* Tugas Kerja 1:
Dalam petikan bacaan tentang keluarga yang berbelanja, apa yang dibeli Ayah ketika Mama dan anak-anak mencari tempat duduk?
* Tugas Kerja 2:
Lanjutkan petikan bacaan tentang Mama dan anak-anaknya itu, dimulai setelah kalimat terakhir yang tercantum.

Sesampai di dalam, seperti biasa, rame banget. Puter-puter... liat laptop, minjem kereta untuk Farid, belanja sayur dan buah, dan tibalah saat untuk pulang. Tepat di foodcourt, Iq berhenti mendorong kereta Farid, :-)

"Ma... !" ucapnya sambil melirik ke foodcourt. "Dulu kita makan di situ, ya?"

"Apa?" tanya Ayah.

"Minta makan di situ, Yah," jawab Mama, menerjemahkan bahasa Iq dan Zaki.

"Ayuk!" ajak Ayah ringan.

Sementara Ayah membeli rujak, Mama dan anak-anak mencari tempat duduk. Alhamdulillah, dapat juga setelah dua kali muter, :-) *dari tadi muter melulu inti ceritanya.

Setelah sepiring nasi goreng pataya terhidang di depannya, Iq nyengir, "Ma... maaf, ya. Abang minta maem. Jadi malu."

Aih... sejak kapan Abang begitu? *mama geli dalam hati melihat wajahnya yang memang benar-benar malu

"Merepotkan Mama saja," lanjutnya.

Mama pengen pingsan rasanya, hihihihi

Bam, Mamam...

Mama ketiduran. Ngantuk sengantuk-ngantuknya membuat siang itu Mama tidur dengan pulas. Teriakan anak-anak dan tepukan kecil si bungsu tak berhasil membangunkannya.

Satu jam kemudian, Mama mulai membuka matanya yang masih terasa berat.

"Farid lagi apa?" tanya Mama dengan suara parau. Matanya membuka sedikit, tidak lebar seperti biasa.

"Mamam!" ucap si bungsu dengan senyum, sambil sesekali melompat menirukan Baby Bob-nya Barney.

* Bahan yang Diberikan:
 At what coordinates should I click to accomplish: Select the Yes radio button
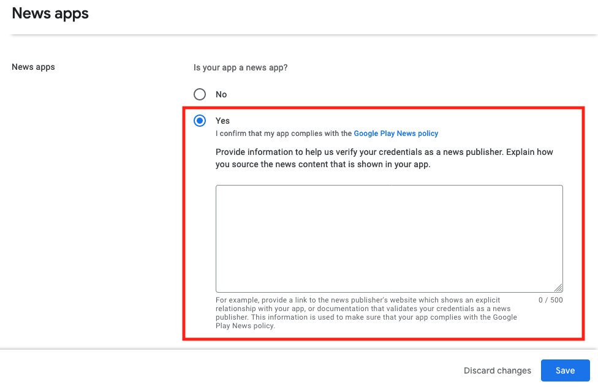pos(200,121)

---

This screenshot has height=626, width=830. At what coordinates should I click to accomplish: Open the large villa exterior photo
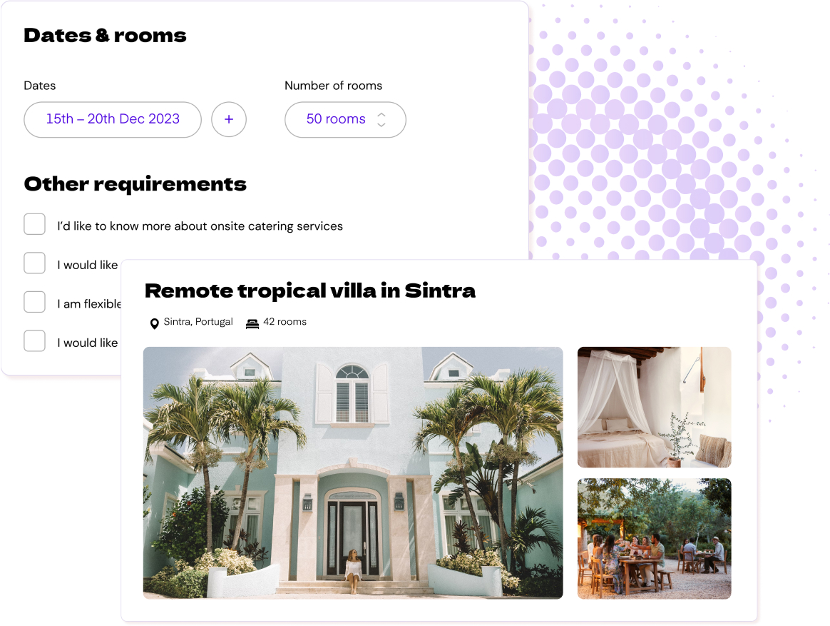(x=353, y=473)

* Bagian Jawaban 1:
Ayah membeli rujak.

* Bagian Jawaban 2:
"Eh, Abang suapin adik?" Mama melotot seketika, melihat sesuap nasi masuk ke mulut kecil putera ketiganya itu. Nasi kecap, seperti biasa. Kali ini tanpa lauk, :-(

"Hehe, iya. Tadi Farid manggil-manggil Abang dan nunjuk ke belakang. Abang kasih minum dia geleng-geleng. Dia terus bilang Bam, mamam!"

Mama duduk, memerhatikan mereka berdua dengan mata berkaca-kaca.

"Makasih, ya, Bang. Sudah suapin Adik," ucap Mama tulus.

Abang tersenyum dan mengangguk. Sementara Adik kembali asyik melihat Vroomies, :-)

***
Semoga selalu sholih, Bang, :-)

Monday 9 September 2013

Selamat Hari Lahir, Farid

Maaf terlambat memposting, Farid...
Seperti yang Mama tulis di hari lahir Mas Zaki, Mama pun ingin menulis cerita tentang kelahiranmu.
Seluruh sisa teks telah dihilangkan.